One Ottawa city councillor says he wants retailers to pay when their shopping carts have to be cleaned up from city streets.

Beacon Hill-Cyrville councillor Tim Tierney said some shoppers are using carts to take their purchases home, then abandoning them – littering the landscape and posing a safety risk to motorists.

Tierney said city crews are left to clean up the carts and return them at taxpayers' expense.

"We have to go out and we have to take those carts. . . back to a lot of these retail locations just to make sure nothing happens," he said. "We don't want those pushed out into traffic, we don't want to have any safety issues."

He said he has put forth a motion to charge stores $20 each to get them back.

"We're penalizing businesses or we're penalizing the taxpayer, and I work for the taxpayer," he said.

CTV Ottawa found dozens of carts lying on the ground at Jasmine Crescent in east Ottawa, near the Gloucester Centre shopping mall and other retailers.

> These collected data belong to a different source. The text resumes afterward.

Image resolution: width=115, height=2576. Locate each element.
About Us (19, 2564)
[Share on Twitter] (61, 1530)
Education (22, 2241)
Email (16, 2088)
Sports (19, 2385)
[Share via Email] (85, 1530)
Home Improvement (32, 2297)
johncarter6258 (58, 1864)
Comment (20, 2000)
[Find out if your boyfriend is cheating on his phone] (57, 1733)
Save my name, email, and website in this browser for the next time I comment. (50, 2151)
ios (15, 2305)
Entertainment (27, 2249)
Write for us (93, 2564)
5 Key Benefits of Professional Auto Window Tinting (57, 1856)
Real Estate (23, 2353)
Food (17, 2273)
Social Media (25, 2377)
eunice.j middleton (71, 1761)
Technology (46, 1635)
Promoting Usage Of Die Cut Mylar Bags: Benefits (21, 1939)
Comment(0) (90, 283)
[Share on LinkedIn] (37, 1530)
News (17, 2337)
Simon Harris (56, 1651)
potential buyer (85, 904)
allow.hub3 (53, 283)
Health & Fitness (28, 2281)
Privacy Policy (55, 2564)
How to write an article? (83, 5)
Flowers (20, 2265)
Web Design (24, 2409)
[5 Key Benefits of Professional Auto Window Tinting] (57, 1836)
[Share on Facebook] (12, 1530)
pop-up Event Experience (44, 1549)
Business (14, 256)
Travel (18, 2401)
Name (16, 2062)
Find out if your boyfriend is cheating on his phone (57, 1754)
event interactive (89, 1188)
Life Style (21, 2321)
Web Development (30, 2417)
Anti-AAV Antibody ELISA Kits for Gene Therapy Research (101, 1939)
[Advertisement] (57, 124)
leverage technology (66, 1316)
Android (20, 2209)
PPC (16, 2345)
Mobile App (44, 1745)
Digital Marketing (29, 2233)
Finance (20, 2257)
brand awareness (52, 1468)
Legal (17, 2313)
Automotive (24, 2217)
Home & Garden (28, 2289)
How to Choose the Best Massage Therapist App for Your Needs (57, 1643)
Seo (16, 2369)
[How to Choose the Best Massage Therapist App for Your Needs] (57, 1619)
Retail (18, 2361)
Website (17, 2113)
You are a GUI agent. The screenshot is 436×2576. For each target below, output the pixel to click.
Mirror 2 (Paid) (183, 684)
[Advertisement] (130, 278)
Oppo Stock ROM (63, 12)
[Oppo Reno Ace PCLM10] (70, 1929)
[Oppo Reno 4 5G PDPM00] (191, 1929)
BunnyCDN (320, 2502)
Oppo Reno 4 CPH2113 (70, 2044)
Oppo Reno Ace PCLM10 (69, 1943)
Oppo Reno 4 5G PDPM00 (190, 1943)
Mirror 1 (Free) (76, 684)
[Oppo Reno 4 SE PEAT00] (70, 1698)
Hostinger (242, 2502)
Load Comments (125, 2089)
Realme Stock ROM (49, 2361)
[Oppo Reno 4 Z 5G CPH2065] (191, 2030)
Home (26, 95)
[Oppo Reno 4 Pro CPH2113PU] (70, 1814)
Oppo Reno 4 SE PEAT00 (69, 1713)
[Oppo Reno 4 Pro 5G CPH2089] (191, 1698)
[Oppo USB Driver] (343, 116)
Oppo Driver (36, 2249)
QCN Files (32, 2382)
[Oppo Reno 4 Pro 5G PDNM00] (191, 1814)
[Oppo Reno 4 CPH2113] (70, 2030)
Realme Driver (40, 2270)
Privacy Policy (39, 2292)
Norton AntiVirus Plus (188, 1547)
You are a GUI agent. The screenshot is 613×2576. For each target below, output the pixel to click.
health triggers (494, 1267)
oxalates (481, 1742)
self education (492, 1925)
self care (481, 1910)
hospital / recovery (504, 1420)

"The whole community, the whole area looks like a junkyard," one shopper said.

"That's not right because the rest of us that are shopping in the store expect the carts to be there," added another.

Some stores said they can lose more than 100 carts a year.

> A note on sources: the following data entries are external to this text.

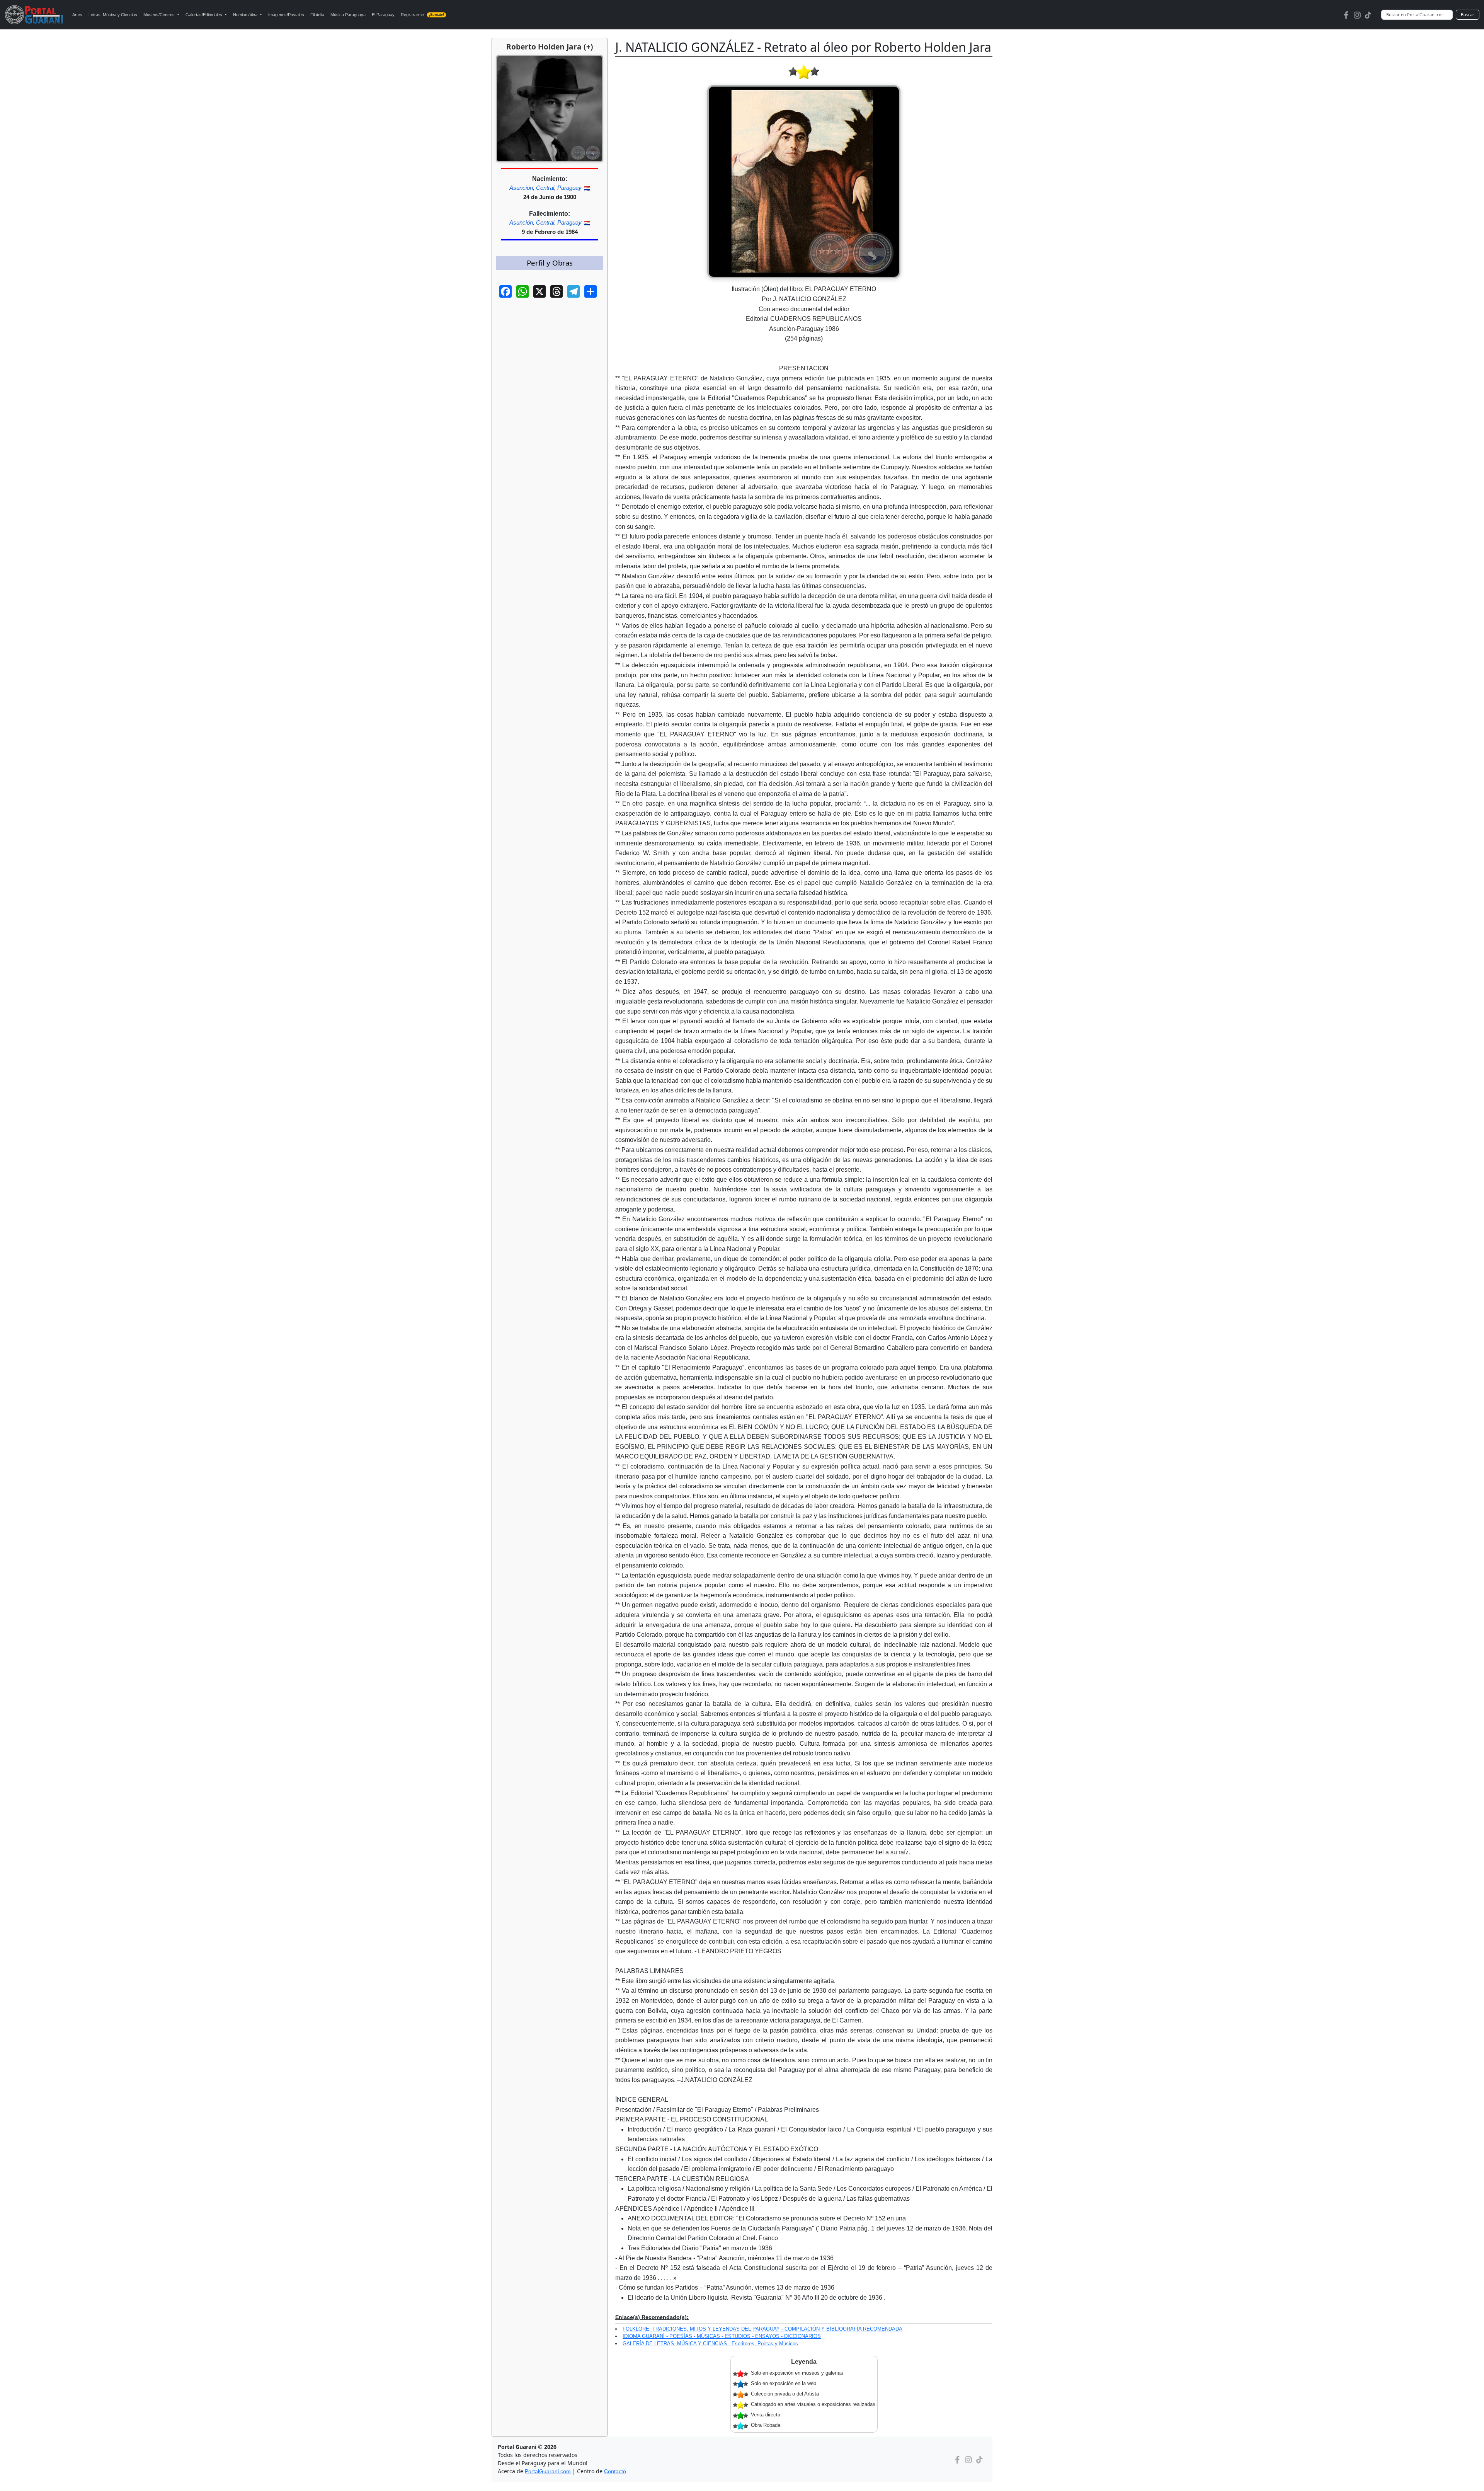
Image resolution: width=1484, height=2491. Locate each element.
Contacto (615, 2471)
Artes (77, 14)
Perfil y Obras (550, 263)
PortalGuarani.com (548, 2471)
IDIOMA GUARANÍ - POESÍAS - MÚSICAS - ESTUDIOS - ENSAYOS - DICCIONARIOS (722, 2336)
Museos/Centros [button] (159, 14)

"Well, customers that come in to do shopping, they don't have a vehicle to come home with so they decide to load up the cart and walk it home," said Canadian Tire manager Glen Anderson.

Some stories said they'd feel like they'd been robbed twice if they had to pay to get them back.

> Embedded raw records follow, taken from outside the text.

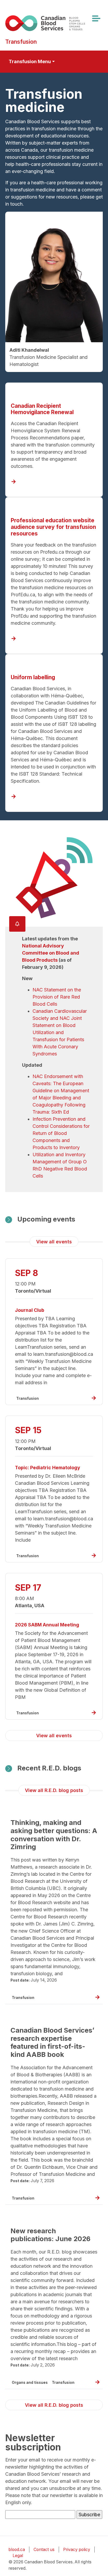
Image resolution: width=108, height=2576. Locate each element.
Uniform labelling (33, 677)
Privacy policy (76, 2549)
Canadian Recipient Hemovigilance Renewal (42, 409)
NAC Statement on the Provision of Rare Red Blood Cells (57, 997)
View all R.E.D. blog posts (54, 1790)
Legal (18, 2555)
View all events (54, 1241)
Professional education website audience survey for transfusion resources (53, 527)
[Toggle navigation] (96, 18)
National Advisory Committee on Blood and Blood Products (50, 953)
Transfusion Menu (30, 61)
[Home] (52, 23)
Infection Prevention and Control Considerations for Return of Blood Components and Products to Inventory (61, 1133)
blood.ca (16, 2549)
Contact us (44, 2549)
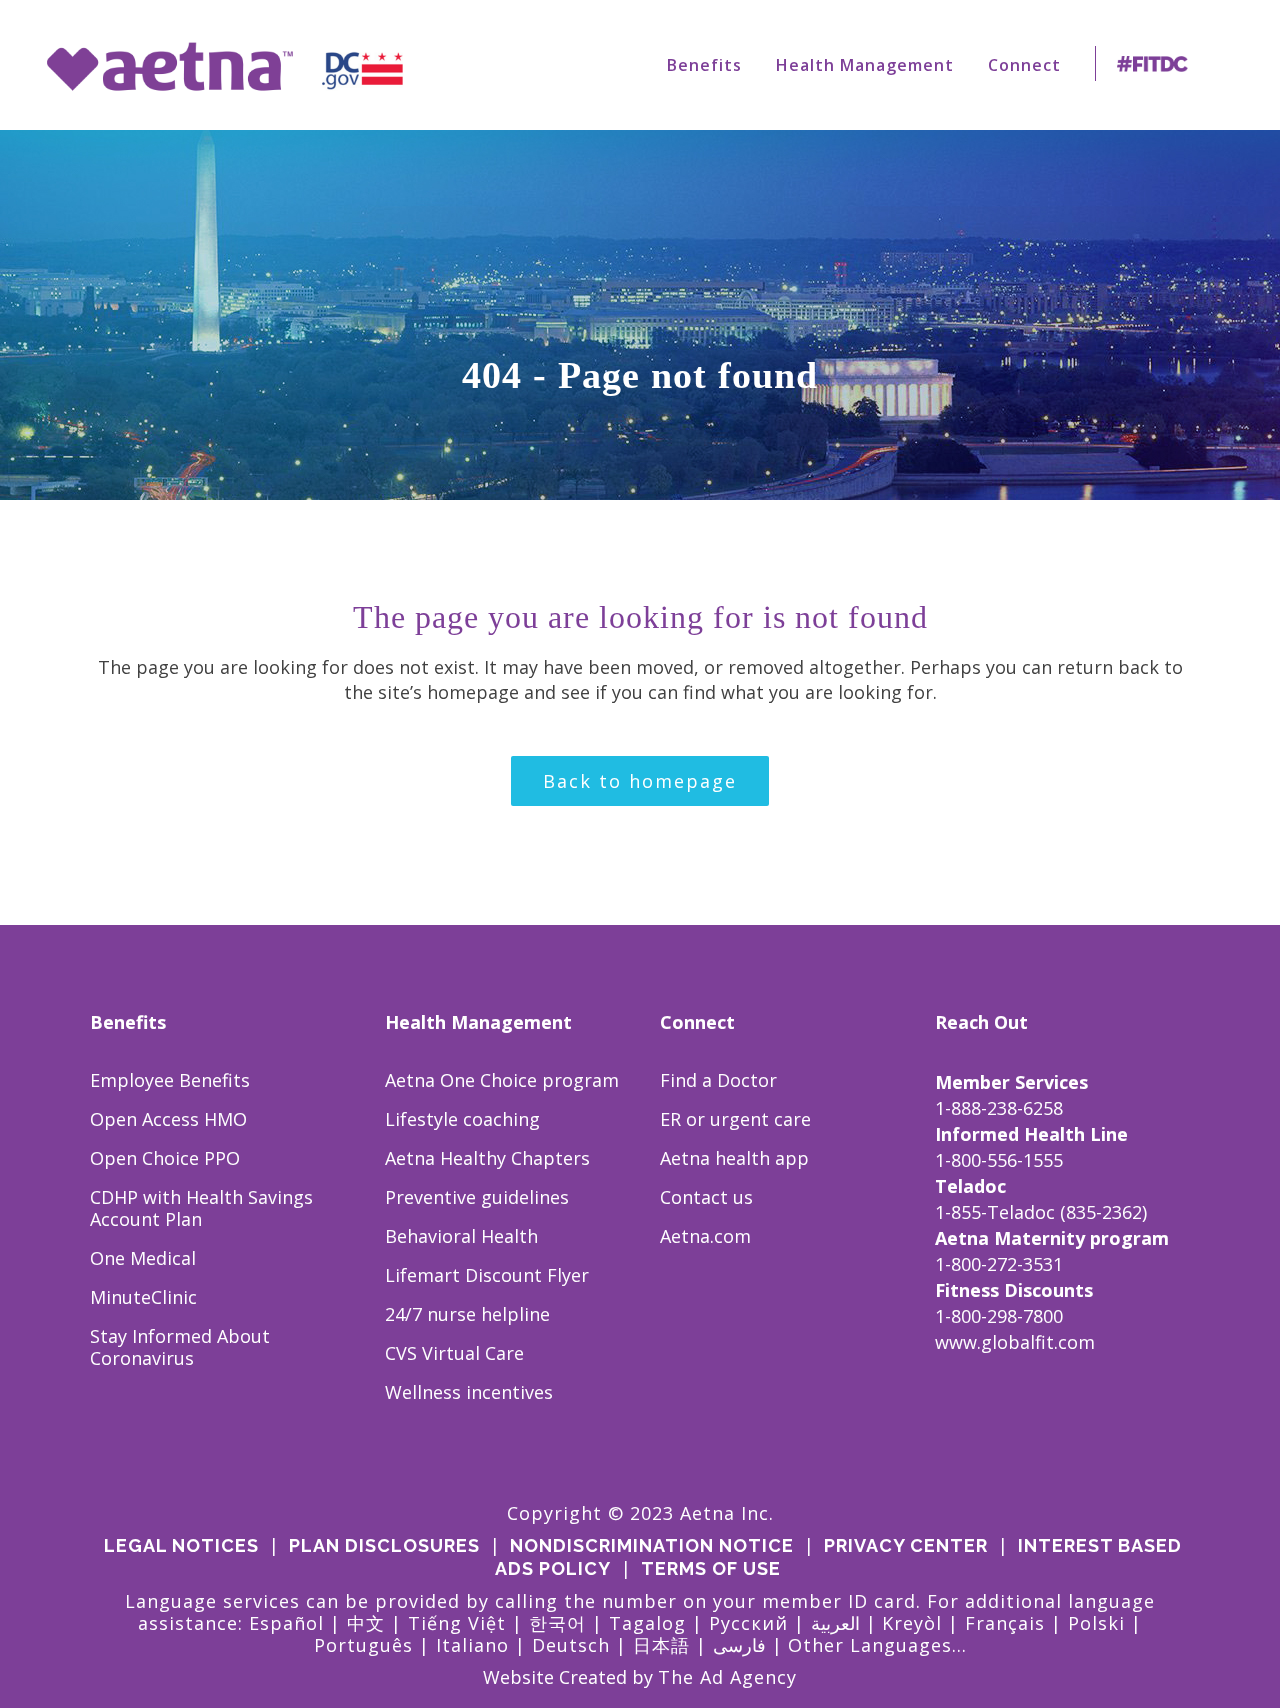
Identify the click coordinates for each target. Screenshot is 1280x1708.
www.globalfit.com (1015, 1342)
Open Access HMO (168, 1119)
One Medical (143, 1258)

"We're already losing $150 to $200 a cart and if they're implementing a $20 fee to return them it's just an added cost to something that we have no control over," Anderson said, who called it "ridiculous."

Retailers said the costs to protect carts are too expensive – installing an electric fence that locks their wheels or making carts coin-operated.

They said they're appealing for customers to bring their carts back, as if they're fined or have to buy new carts the cost will be passed on to consumers.